======== Input data ========

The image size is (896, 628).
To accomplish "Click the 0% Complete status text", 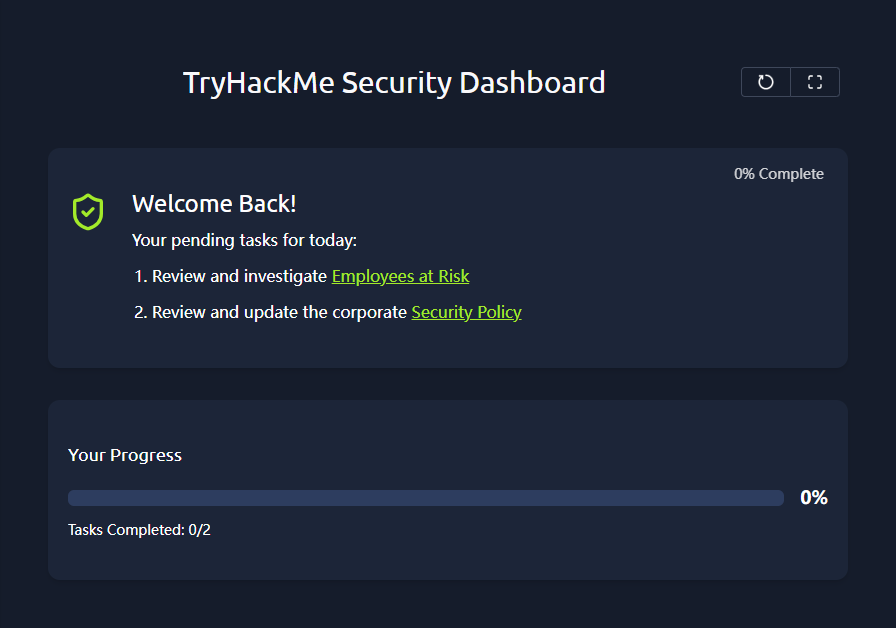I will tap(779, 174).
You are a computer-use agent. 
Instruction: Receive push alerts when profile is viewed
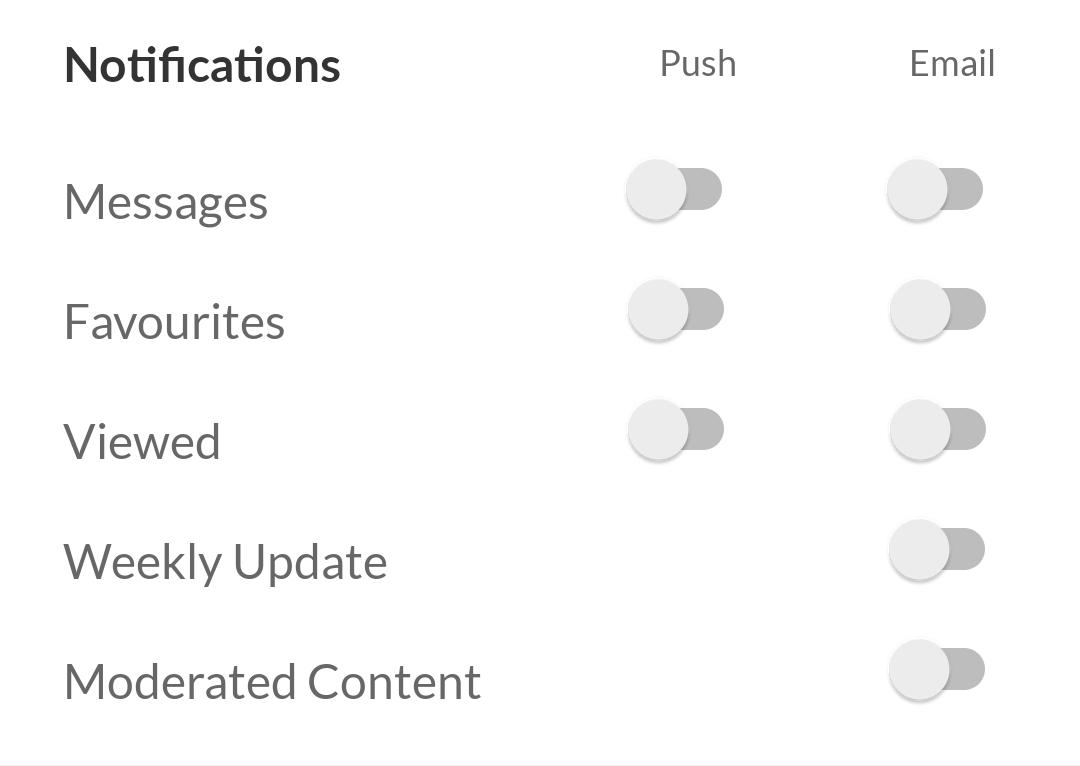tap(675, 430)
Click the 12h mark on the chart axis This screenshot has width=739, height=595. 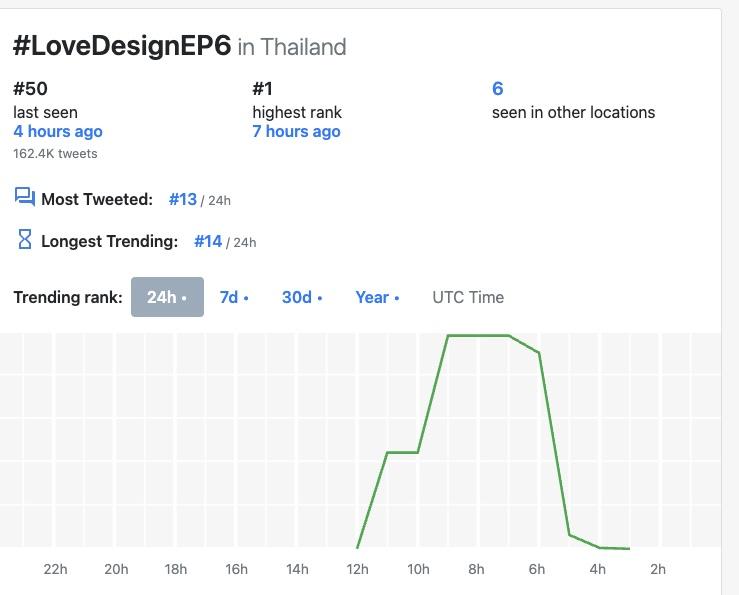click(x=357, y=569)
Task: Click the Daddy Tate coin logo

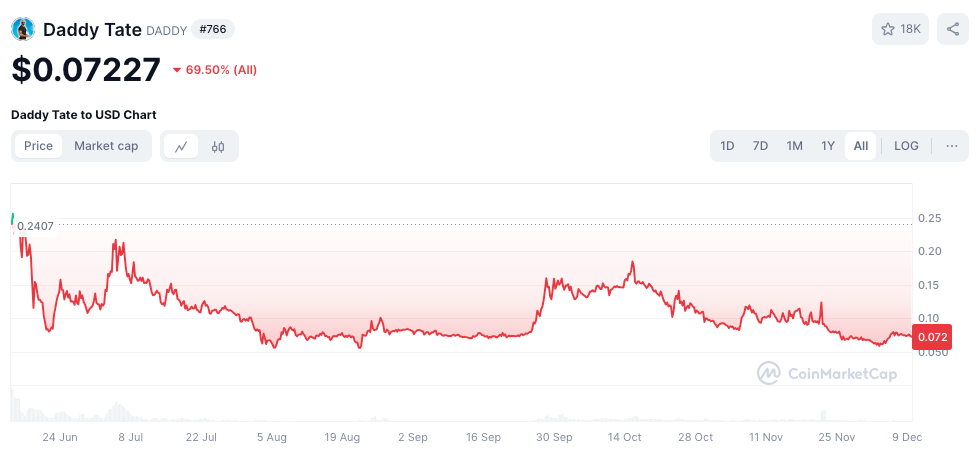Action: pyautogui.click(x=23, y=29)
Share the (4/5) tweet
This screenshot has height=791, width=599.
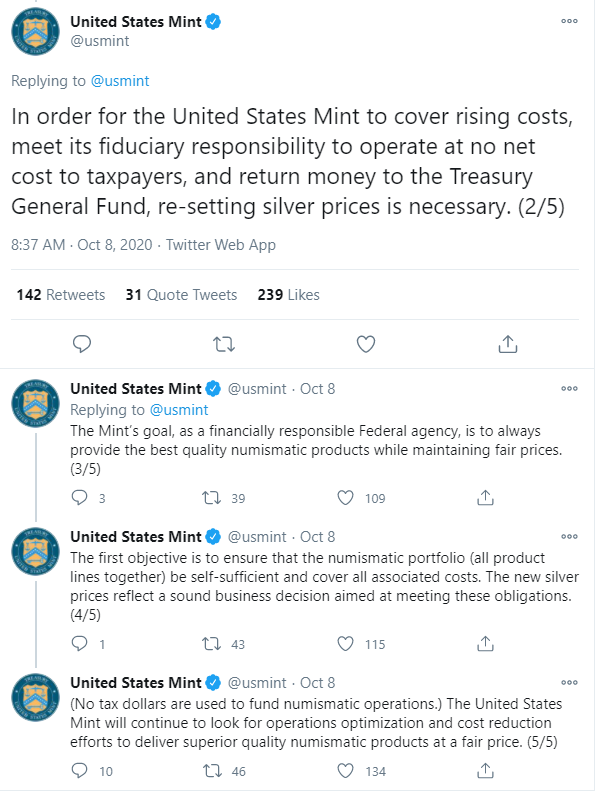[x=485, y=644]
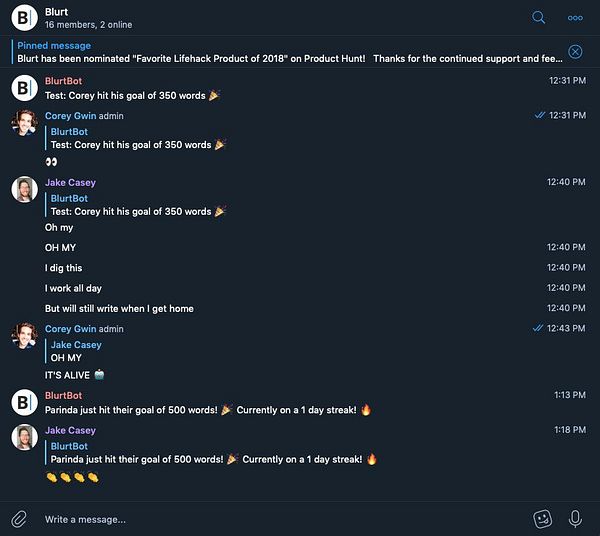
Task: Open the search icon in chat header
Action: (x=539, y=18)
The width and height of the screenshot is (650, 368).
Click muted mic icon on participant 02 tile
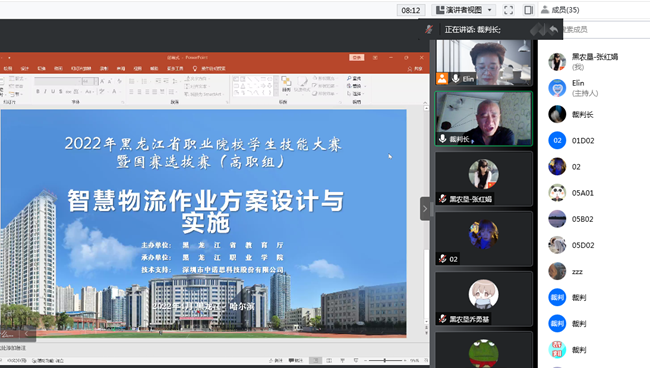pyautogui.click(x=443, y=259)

========
======== Input data ========

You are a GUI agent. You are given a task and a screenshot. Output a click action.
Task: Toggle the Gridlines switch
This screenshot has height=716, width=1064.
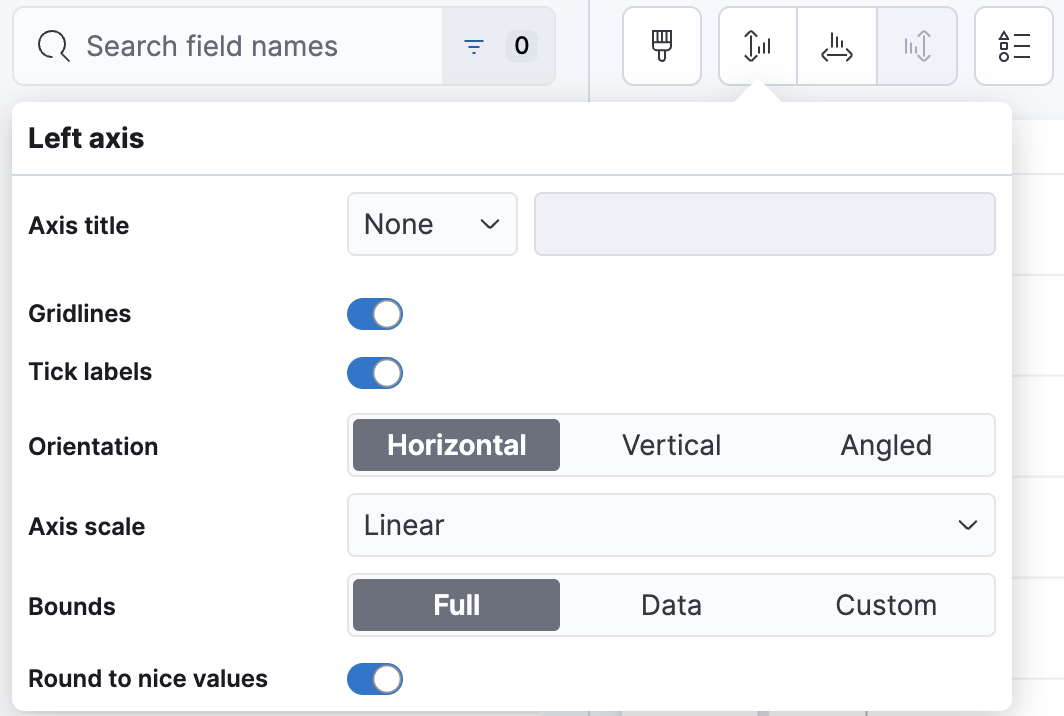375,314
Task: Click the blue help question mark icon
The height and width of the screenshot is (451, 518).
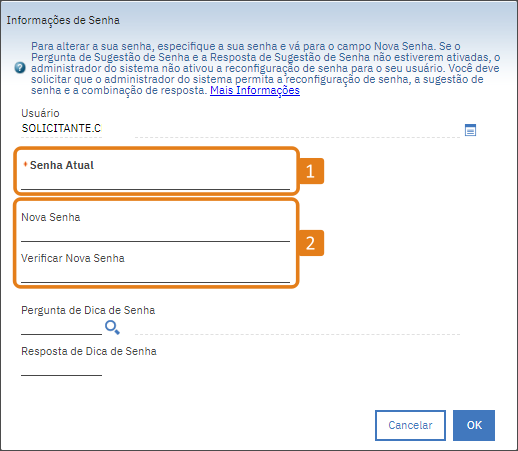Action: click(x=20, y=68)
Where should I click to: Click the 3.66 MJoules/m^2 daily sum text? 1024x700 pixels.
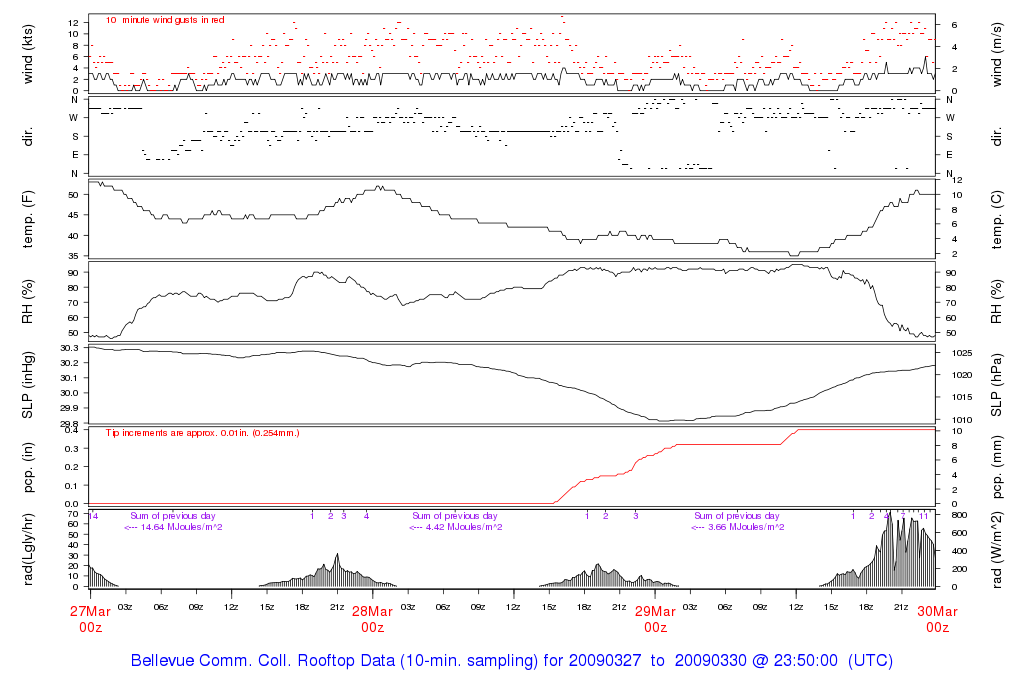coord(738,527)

========
======== Input data ========

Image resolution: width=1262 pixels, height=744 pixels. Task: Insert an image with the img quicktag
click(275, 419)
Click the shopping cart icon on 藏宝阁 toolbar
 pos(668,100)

========

## What is required
For the material above, give again only the lines starting at the line that contains "Task: Click the Daddy Tate coin logo" and ending at the line that contains "The width and". Pictures do not belong in the copy.

## Answer box
Task: Click the Daddy Tate coin logo

Action: pyautogui.click(x=23, y=29)
Share the (4/5) tweet
This screenshot has height=791, width=599.
[x=485, y=644]
Task: Open the search icon in chat header
Action: (x=539, y=18)
The width and height of the screenshot is (650, 368).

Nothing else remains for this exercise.